### YOUR OBJECTIVE:
Examine the records and identify each line that includes the string "Open". Copy those lines.

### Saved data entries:
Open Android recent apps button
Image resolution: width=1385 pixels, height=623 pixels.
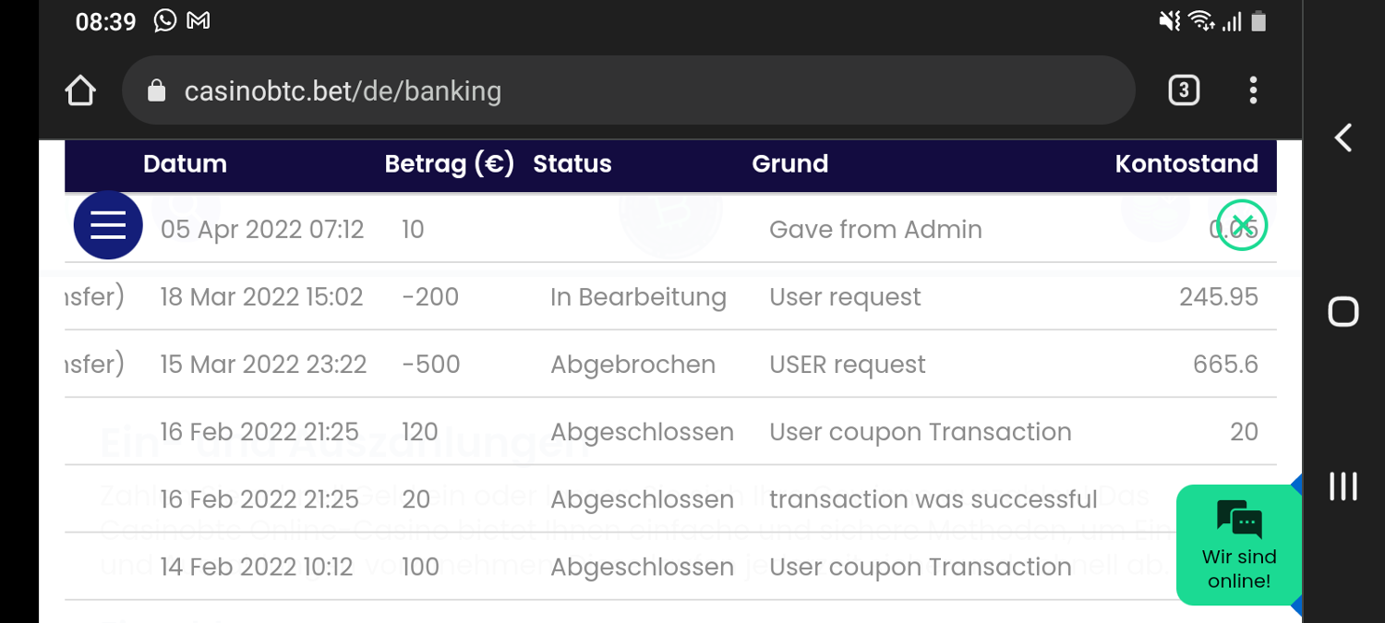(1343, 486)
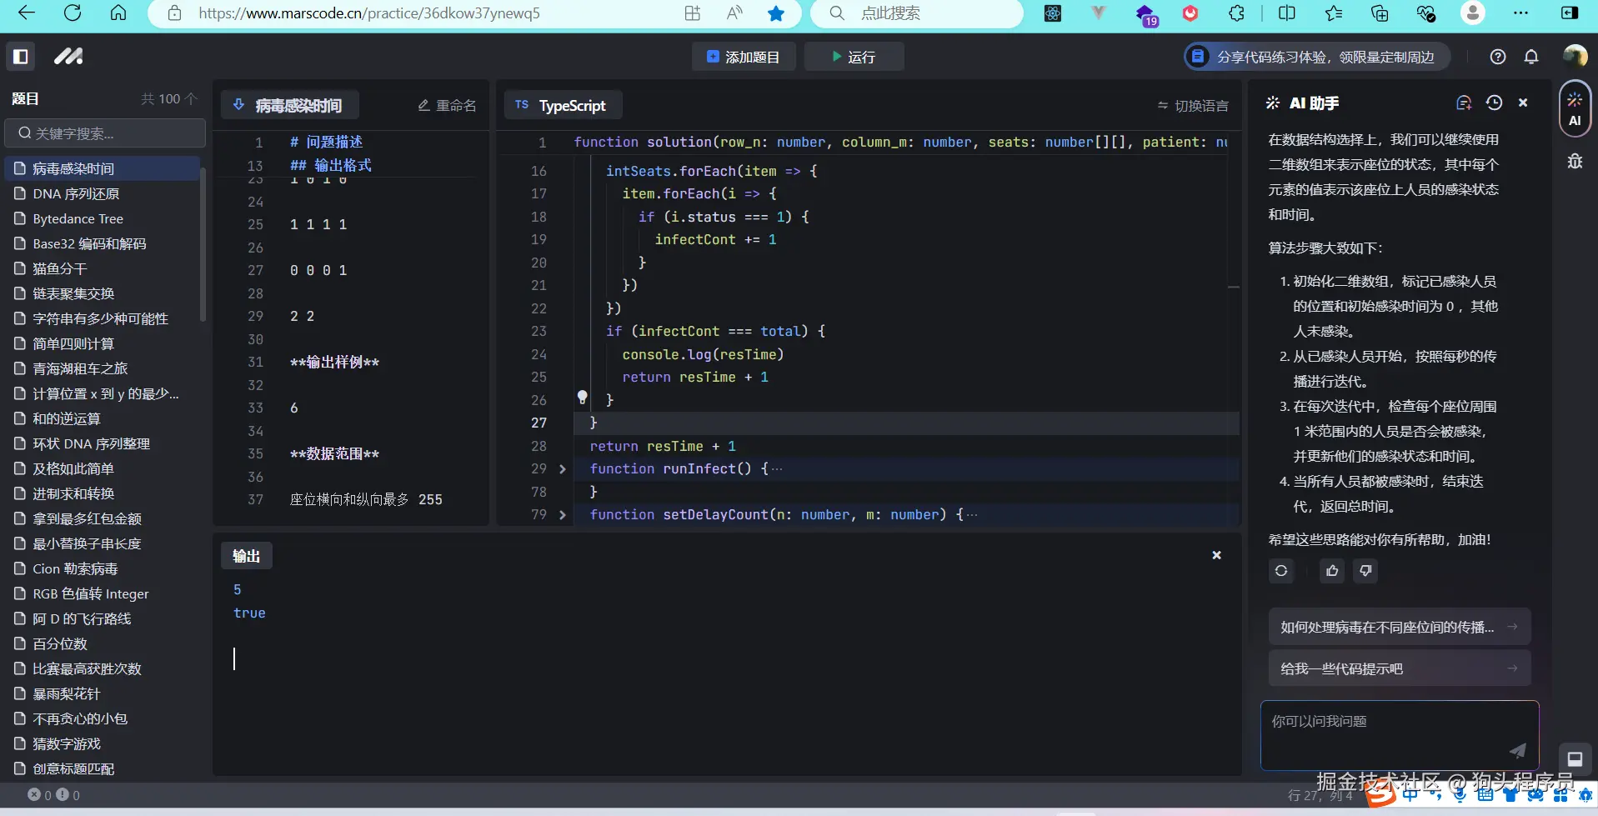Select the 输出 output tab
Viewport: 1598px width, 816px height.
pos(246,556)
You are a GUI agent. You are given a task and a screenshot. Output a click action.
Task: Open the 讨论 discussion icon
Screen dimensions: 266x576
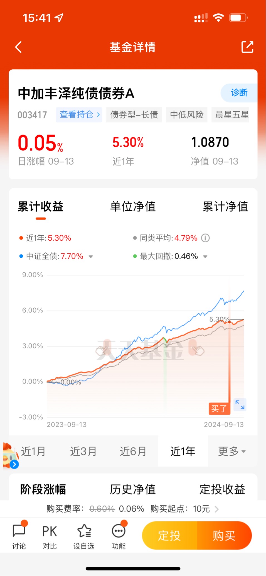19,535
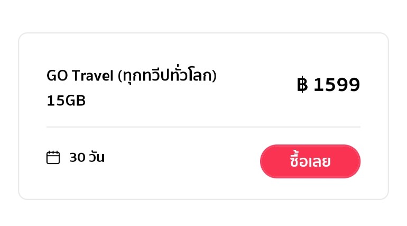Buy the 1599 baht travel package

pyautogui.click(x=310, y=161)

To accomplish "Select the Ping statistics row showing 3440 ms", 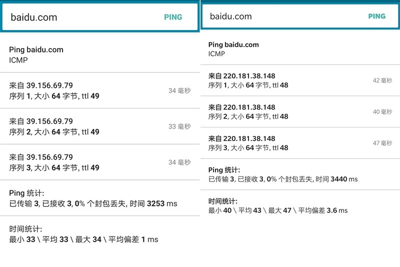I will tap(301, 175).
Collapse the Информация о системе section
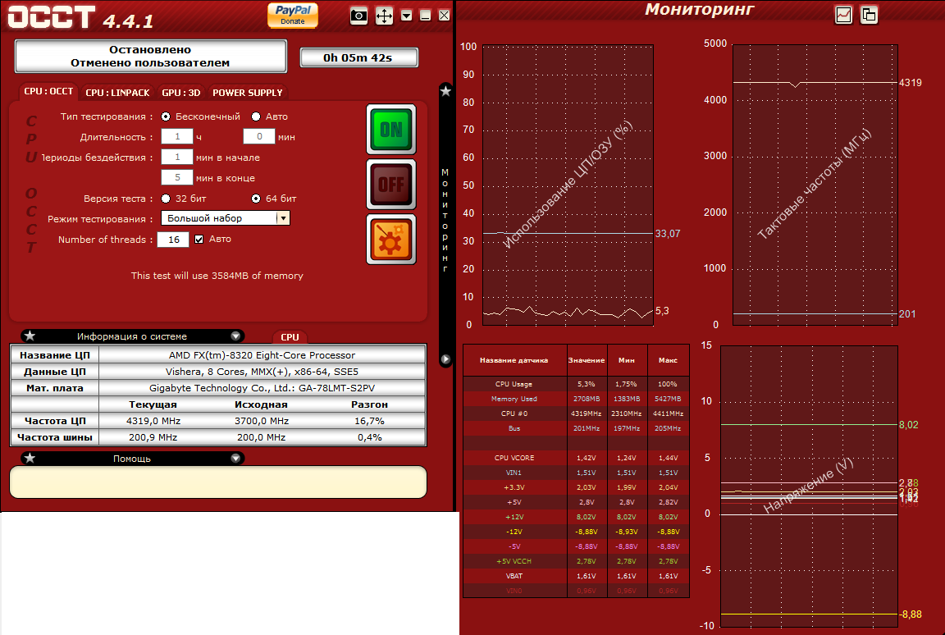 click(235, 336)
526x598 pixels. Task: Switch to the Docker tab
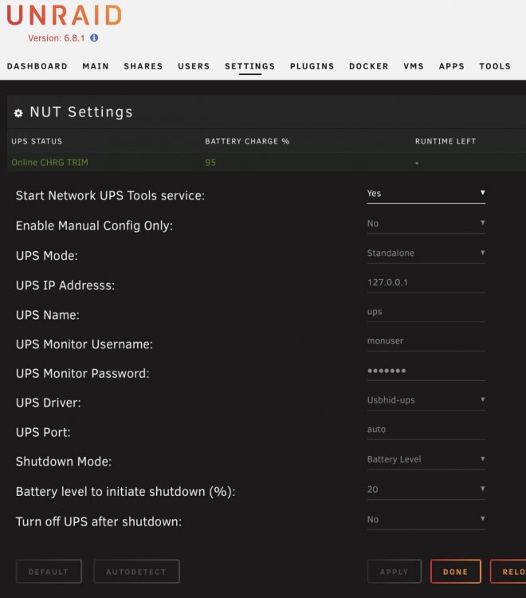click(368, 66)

### YOUR RESPONSE:
Open Android recent apps button
Task: Open the 讨论 discussion icon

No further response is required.